В этот период у Бальмонта – видимо, в связи с его неутомимой работой над переводами грузинской и древнеиндийской классики – заметно обостряется интерес к Востоку. Летом 1915 года, отдыхая в деревне Ладыжино близ Тарусы, Бальмонт вновь обращается к китайской истории и культуре. «Я увлекся китайцами. Что-то грезится напевное», – признается поэт в письме к Елене Цветковской от 17 июля 1915 года[76]. В тот же день он пишет ей:
Читаю «Мифы китайцев» и прошу <…> поискать у Вольфа или Суворина того же С. Георгиевского книги «Первый период китайской истории» (3 р.) и «Принципы жизни Китая» (2 р. 50 к.). Сам же я заказал Вольфу наложенным платежом «О корневом составе китайского языка» и «Анализ иероглифической письменности китайцев». Осенью найду себе китайца и буду читать с ним Лао-Цзе.[77]
Осенью 1915 года Бальмонт принимает твердое решение: совершить весной 1916 года еще одну гастрольную поездку по сибирским городам (по договоренности, достигнутой им со своим новым импресарио М. А. Меклером[78]). 14 ноября 1915 года он извещает Елену Цветковскую:
Поездка: март и апрель. Путь: Петроград, Харьков, Екатеринослав, Оренбург, Томск, Барнаул, Новониколаевск, Иркутск, Благовещенск, Чита, Харбин, Владивосток, Хабаровск.
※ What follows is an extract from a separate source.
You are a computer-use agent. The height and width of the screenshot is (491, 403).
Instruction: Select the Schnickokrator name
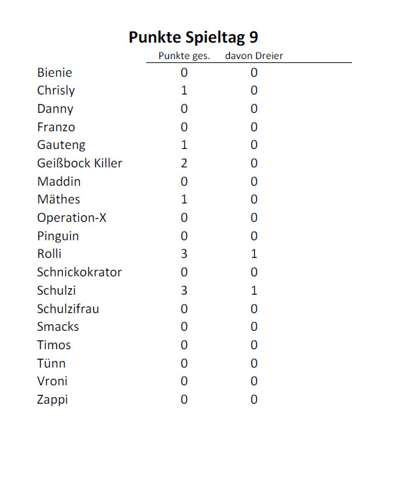(x=79, y=272)
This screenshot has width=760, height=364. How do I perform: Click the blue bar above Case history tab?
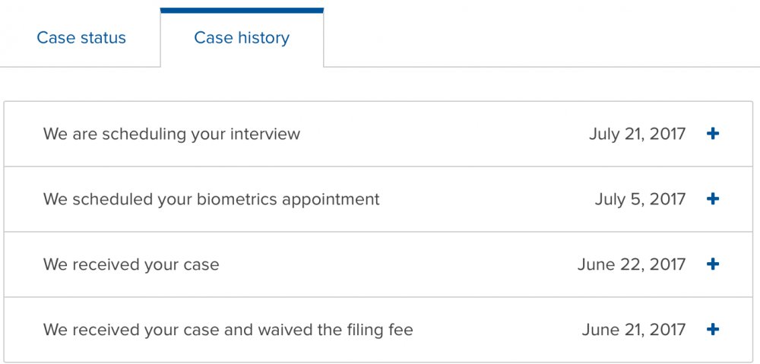click(x=242, y=11)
Пасха – в Японии, где Агни и Ата[79] должны быть вместе. <…> Выступать я буду с двумя вещами: «Любовь и Смерть в Мировой Поэзии» и «Крестоносец Любви Шота Руставели», – будем писать их вместе, как вместе писали мою бессмертную «Поэзию как Волшебство». <…> Меня ведут звезды, и мы будем больше, а не меньше, вместе от моих решений, продуманных и строгих.[80]
В конце 1915 года в издательстве «Скорпион» выходит в свет упомянутая в этом письме книга Бальмонта «Поэзия как волшебство», в которой наиболее полно выражен его взгляд на назначение поэзии. Лирическая поэзия, по Бальмонту, – «внутренняя музыка», переданная размеренной речью и наделенная особым, волшебно-магическим смыслом. Разумеется, романтические устремления Бальмонта-теоретика обращены главным образом к прошлому. На примере народных сказаний и мифов (мексиканских, индийских, скандинавских и др.) Бальмонт утверждает «первичность» и «самобытность» древней поэзии: «Первичный человек – всегда Поэт»[81].
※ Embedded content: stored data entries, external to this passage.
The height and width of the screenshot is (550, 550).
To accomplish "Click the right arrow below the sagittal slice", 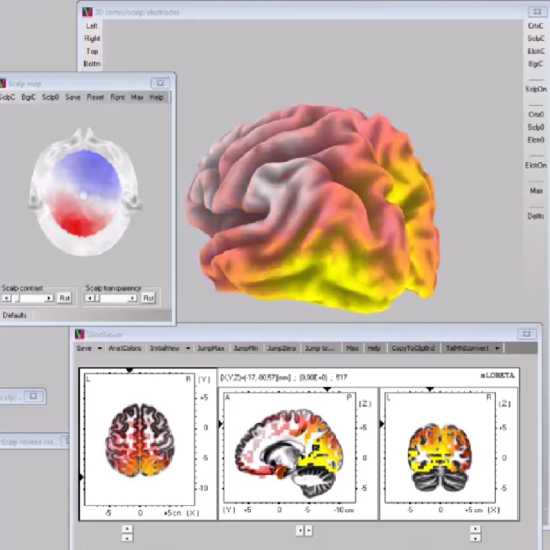I will point(308,531).
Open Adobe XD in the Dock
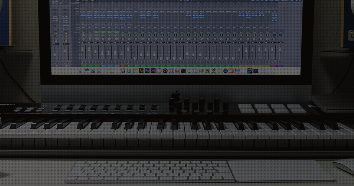 (153, 71)
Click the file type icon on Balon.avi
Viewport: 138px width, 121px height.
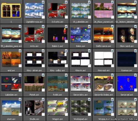[89, 27]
В декабре 1915 года Бальмонт интенсивно готовится к новому путешествию на Восток. «Завтра получу новый маршрут свой, весенний, – сообщает он А. Н. Ивановой 7 декабря 1915 года (из Петрограда), – Москва, Питер, Киев, юг России, Закаспийский край, Сибирь, Япония». Перечисляя в этом письме ряд изданий, с которыми он хотел бы ознакомиться в связи с предстоящей поездкой, Бальмонт просит, в частности, «что-нибудь о китайской и японской поэзии».
Наконец, в мае 1916 года происходит встреча Бальмонта с Японией – страной, которой суждено было занять особенное место в биографии и духовном мире русского поэта.